• **What the task asks**: Please collect every line of the listing below that contains the word "panel".

= = = =

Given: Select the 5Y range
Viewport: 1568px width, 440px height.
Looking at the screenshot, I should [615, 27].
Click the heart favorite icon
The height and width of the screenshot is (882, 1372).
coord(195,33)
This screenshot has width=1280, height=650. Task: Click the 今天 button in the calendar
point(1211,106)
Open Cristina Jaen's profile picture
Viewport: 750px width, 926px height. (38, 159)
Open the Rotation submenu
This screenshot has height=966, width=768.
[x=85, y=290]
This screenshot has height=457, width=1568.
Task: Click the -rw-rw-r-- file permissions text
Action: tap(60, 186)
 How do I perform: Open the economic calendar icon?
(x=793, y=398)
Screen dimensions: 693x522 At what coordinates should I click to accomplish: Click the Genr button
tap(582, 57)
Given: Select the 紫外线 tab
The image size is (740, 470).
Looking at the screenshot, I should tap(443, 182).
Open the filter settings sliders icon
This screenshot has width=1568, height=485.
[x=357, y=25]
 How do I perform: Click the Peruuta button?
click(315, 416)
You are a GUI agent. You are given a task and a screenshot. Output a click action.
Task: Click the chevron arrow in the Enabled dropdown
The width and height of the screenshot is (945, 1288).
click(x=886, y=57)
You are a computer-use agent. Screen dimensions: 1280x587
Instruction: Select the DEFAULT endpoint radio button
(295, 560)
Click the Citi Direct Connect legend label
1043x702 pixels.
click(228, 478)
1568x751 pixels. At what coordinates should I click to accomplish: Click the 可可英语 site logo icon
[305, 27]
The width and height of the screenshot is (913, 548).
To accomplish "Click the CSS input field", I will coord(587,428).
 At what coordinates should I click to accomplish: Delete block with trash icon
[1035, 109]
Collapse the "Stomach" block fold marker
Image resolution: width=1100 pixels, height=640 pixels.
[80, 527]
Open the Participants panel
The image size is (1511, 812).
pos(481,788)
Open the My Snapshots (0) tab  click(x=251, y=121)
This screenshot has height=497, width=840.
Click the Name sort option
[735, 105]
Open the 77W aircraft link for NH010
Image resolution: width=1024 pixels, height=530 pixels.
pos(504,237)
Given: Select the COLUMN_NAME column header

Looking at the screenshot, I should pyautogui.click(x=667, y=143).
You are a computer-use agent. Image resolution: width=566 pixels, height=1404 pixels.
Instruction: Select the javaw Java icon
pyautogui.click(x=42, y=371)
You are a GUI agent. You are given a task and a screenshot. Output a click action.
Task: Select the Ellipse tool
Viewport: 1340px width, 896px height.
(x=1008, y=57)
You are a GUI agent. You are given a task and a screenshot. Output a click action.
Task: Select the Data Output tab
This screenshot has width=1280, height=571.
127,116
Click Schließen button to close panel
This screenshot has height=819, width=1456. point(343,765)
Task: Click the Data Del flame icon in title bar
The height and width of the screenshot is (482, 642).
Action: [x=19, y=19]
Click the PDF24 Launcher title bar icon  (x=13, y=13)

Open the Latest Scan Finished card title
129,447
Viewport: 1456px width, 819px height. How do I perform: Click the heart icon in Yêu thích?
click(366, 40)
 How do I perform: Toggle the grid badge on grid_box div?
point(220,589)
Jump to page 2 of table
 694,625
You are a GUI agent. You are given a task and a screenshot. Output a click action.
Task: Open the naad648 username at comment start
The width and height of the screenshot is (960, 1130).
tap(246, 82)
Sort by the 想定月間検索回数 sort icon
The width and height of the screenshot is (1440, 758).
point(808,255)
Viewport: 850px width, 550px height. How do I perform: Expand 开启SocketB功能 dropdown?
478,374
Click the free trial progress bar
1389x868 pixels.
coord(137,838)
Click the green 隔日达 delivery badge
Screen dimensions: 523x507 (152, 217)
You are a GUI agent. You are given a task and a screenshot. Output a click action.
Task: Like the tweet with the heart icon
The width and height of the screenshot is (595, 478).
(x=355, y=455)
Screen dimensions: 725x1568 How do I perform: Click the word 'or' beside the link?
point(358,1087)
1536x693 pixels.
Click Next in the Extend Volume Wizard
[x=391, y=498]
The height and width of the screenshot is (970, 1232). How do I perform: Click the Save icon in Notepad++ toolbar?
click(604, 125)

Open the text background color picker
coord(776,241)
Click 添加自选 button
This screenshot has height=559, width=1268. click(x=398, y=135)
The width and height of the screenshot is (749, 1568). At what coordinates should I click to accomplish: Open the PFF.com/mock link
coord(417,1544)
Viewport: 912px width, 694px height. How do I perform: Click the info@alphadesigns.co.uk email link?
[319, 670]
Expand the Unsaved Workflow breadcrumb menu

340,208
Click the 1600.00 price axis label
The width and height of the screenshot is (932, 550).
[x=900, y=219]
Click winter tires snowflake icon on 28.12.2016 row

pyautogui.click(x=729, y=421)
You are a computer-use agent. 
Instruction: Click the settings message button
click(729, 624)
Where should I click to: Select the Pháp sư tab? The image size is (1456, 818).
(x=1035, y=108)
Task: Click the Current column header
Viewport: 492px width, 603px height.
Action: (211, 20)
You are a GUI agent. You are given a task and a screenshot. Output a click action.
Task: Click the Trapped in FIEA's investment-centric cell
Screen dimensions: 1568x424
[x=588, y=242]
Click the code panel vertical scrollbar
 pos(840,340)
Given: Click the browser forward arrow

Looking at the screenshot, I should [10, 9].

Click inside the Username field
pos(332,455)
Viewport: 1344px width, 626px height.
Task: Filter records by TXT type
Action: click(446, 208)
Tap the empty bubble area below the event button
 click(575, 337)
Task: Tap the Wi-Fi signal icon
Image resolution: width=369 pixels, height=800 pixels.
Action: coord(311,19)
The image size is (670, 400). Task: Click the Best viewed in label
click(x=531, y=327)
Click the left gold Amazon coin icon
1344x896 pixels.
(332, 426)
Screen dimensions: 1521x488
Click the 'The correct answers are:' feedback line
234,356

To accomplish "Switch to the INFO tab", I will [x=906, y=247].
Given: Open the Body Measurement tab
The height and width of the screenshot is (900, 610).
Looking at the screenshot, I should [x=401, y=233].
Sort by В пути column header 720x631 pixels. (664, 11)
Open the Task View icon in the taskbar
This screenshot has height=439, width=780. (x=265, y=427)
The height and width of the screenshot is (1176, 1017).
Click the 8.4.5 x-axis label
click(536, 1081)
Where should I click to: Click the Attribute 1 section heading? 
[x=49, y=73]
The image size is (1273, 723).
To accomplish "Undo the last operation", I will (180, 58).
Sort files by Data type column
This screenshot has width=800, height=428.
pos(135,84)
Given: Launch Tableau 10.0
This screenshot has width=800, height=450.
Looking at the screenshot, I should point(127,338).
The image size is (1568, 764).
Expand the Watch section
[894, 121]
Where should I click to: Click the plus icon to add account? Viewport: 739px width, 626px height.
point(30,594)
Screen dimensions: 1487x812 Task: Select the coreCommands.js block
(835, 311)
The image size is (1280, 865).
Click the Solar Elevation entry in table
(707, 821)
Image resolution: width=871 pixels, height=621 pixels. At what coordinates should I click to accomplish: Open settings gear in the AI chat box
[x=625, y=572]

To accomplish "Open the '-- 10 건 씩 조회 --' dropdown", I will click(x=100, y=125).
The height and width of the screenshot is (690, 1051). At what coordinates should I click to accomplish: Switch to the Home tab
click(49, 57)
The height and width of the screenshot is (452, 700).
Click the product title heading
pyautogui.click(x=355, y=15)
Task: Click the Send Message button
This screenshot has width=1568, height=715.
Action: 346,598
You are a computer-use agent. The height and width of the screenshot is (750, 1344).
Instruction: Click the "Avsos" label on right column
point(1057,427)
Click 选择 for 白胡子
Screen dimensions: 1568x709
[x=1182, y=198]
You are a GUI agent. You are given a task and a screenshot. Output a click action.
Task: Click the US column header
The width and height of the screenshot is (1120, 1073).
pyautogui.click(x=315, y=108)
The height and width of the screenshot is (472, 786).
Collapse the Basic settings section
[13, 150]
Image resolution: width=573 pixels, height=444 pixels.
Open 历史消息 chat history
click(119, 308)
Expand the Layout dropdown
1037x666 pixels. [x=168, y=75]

= = = =

• **Problem solution**:
Open the Participants panel
Click Schließen button to close panel
Click the code panel vertical scrollbar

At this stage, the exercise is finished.